Rooted in the hillsides and fields of rural Vermont, Hidden View offers a decidedly realistic glimpse of the inner lives of the people on a multi-generational farm who live, work, and love the land. In this emotionally riveting, yet beautifully lyrical novel, Stanciu minutely chronicles the evolving struggles, both marital and economic, that risk irrevocably transforming both the farm and its inhabitants. Hidden View poignantly contrasts the struggle of two brothers over land (and over the young, idyllic Fern and her daughter), as each searches for ineffable truths and acceptance while toiling among the soil and stone of their everyday lives. Hidden View reveals a luminous portrait of individuals attempting to harmonize their inner natures with the stark, raw, detached beauty of the ancient farm.

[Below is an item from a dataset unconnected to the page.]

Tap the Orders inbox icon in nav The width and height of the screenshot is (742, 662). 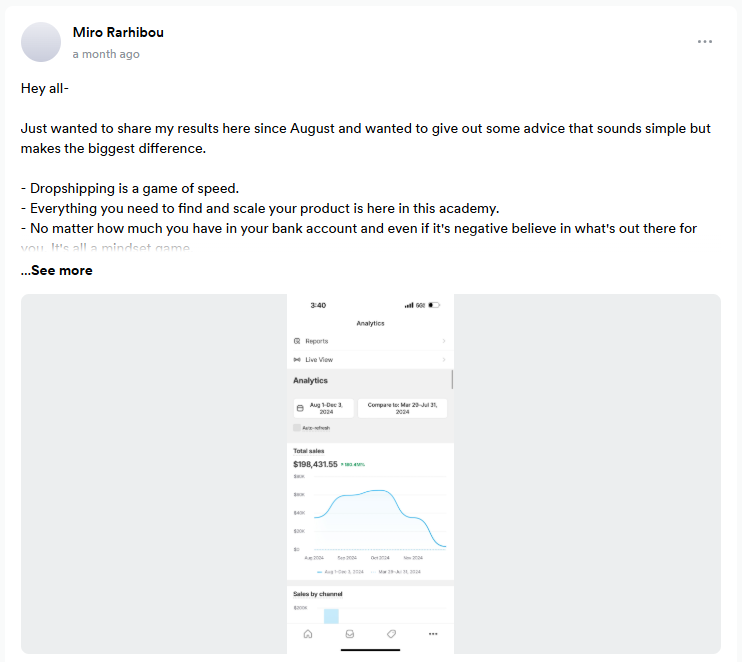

A single mother of two daughters, Brett Ann Stanciu believes in stellar writing, using clotheslines, and eating fresh greens from the garden. Well-versed in the agricultural life, she writes from Vermont.
This book is charged with raw emotion. The story of Fern setting out on her own in life relates not only her personal journey but depicts the hardships of rural farm life. Everyone will find a situation and emotion they can relate to. This is not a “poor me” novel, but conveys more of the struggles and triumphs of the family, growth, and both good and bad decisions.
See my full review at The Emerald City Book Review. If you're tired of seeing the same books from the same big-name publishers hyped everywhere, and would like to discover some quality under-the-radar fiction that not everyone knows about, I have got something for you. Hidden View by Brett Ann Stanciu is a true hidden gem, a novel with a distinctive and haunting voice that taps into universal, archetypal themes while being grounded in a very particular place.
The voice belongs to Fern, a young woman who became pregnant and married at nineteen, and now finds herself and her young daughter trapped on a failing Vermont hill farm with an increasingly distant and brutal husband. When her husband's brother returns to claim his inheritance, love, fear, desire, and pain mingle explosively.
If this all sounds too depressing and maudlin for words, it isn't -- and that's in large part what impressed me so much about Stanciu's writing. Yes, she unflinchingly portrays the difficult realities of Fern's life, but most of all she makes us feel the presence of Fern herself, the strength of her essential being that endures in the face of hardship and finds joy, wisdom, grace in this most unlikely of places. Through the precious, painful gifts of motherhood, by the cultivation of growing things, in her awe and wonder at the natural world, she grows toward the light and we suffer and grow along with her.
Fern is no saint, and she doesn't always make smart choices, but her story is all the more riveting thereby. Stanciu has shown how modern people in an ancient landscape struggle to make their way against the forces of nature and their own demons, trying to find and save what is of value in themselves and the land. It's a story and a message that deserve to find many readers who will love this brave, piercingly honest novel as much as I do.
I saw this book mentioned once, randomly, on a homesteading blog that I check every once in a while. I requested that my library order it and they did! It was meant to be and I'm so glad I was able to find this book. The writing is lovely, describing the beauty and sorrow of life that is encapsulated so well, and often times so overwhelmingly, on a farm. As we follow Fern through the first few years of life at Hidden View time passes with that incessant drum beat of the seasons that dictates living in the natural world. I don't usually write reviews of books. I read them, rate them, and then am on to the next. But occasionally a book stands out and you know the images it painted will stick with you. This is one such book for me. And since it's from a smaller press and you might not hear about it otherwise, I wanted to pass on my recommendation.
This debut novel is beautifully rendered and I read it cover-to-cover in a few days. Stanciu has a poet's eye and it's remarkable how intricately she describes this landscape I am so familiar with. I can't wait until her next novel is published!